= WORK TO DO =
Please copy out the lines from the line with "The width and" to the line with "Action: 85,206", both included, leaving the pictures out of your answer.

= SOURCE RECORDS =
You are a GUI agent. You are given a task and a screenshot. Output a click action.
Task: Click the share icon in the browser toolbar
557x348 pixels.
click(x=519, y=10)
==
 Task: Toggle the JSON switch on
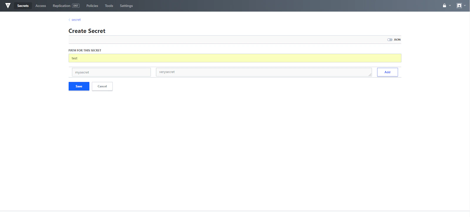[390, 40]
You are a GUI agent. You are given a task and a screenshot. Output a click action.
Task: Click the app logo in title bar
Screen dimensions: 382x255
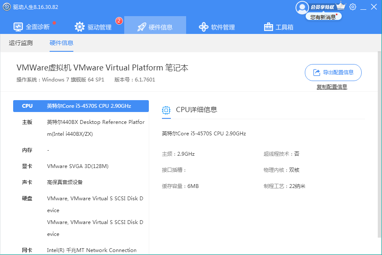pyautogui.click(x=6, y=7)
---
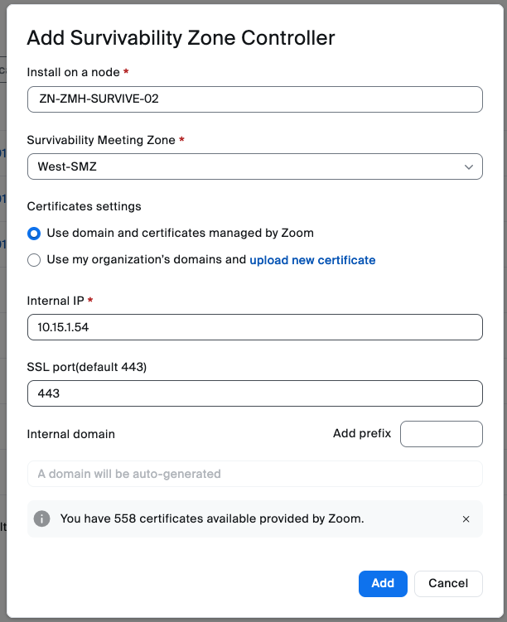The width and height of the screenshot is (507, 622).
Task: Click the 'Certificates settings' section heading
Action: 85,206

= SOLUTION TO THIS EXERCISE =
The width and height of the screenshot is (507, 622).
Task: Click the 'Certificates settings' section heading
Action: 85,206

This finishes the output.